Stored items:
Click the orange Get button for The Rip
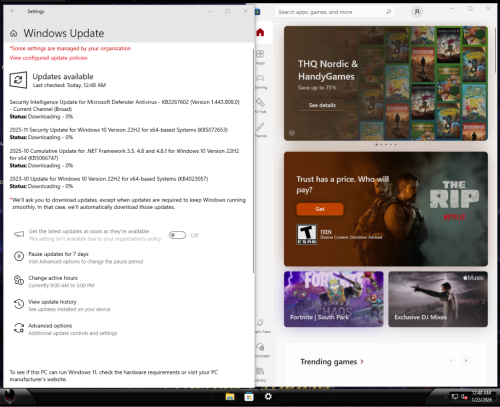 point(320,209)
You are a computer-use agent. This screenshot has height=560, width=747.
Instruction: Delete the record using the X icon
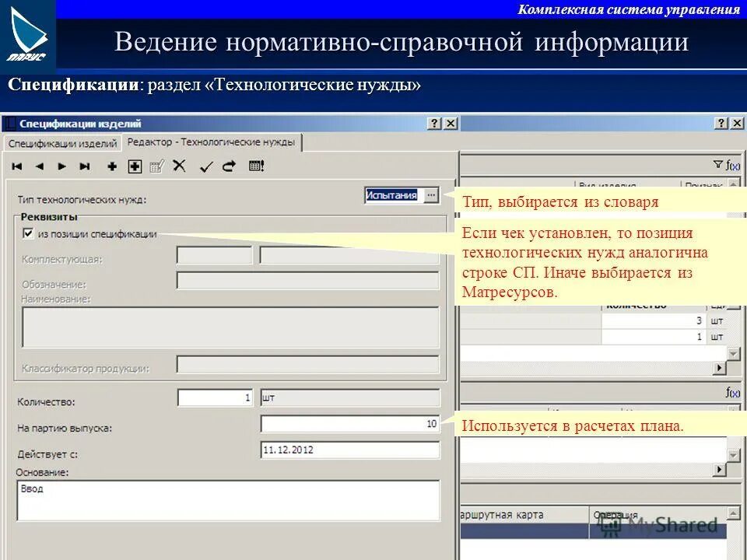pyautogui.click(x=180, y=166)
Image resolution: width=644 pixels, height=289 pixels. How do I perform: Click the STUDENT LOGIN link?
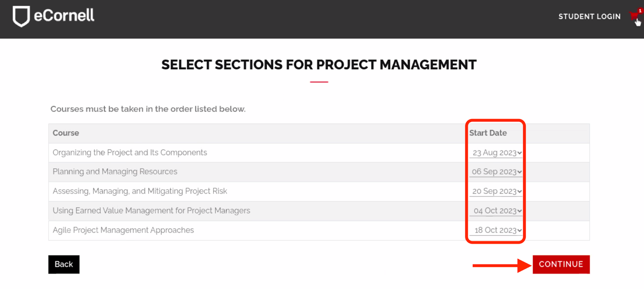(589, 17)
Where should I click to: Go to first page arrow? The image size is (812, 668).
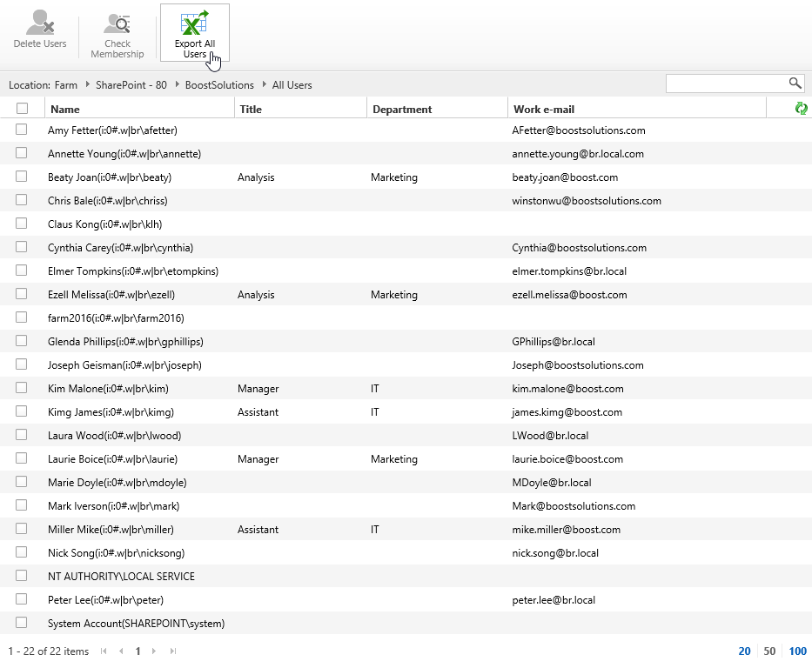[x=104, y=651]
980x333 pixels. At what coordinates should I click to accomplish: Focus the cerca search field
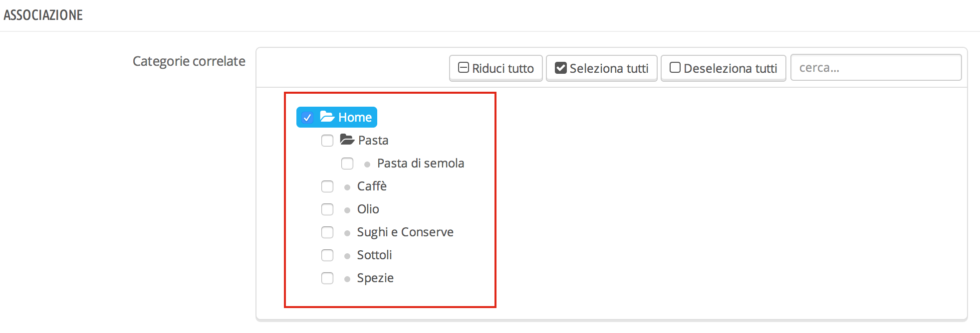pyautogui.click(x=876, y=68)
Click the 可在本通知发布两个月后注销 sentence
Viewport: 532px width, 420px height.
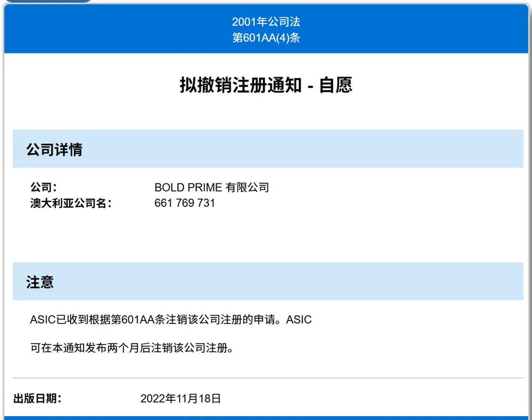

Activity :: Word for word, set down the lines from the line with "Click the 可在本通知发布两个月后注销 sentence" through the last line of the entries, and nothing else; the pictures stay out.

Response to the task ::
Click the 可在本通知发布两个月后注销 sentence
Viewport: 532px width, 420px height.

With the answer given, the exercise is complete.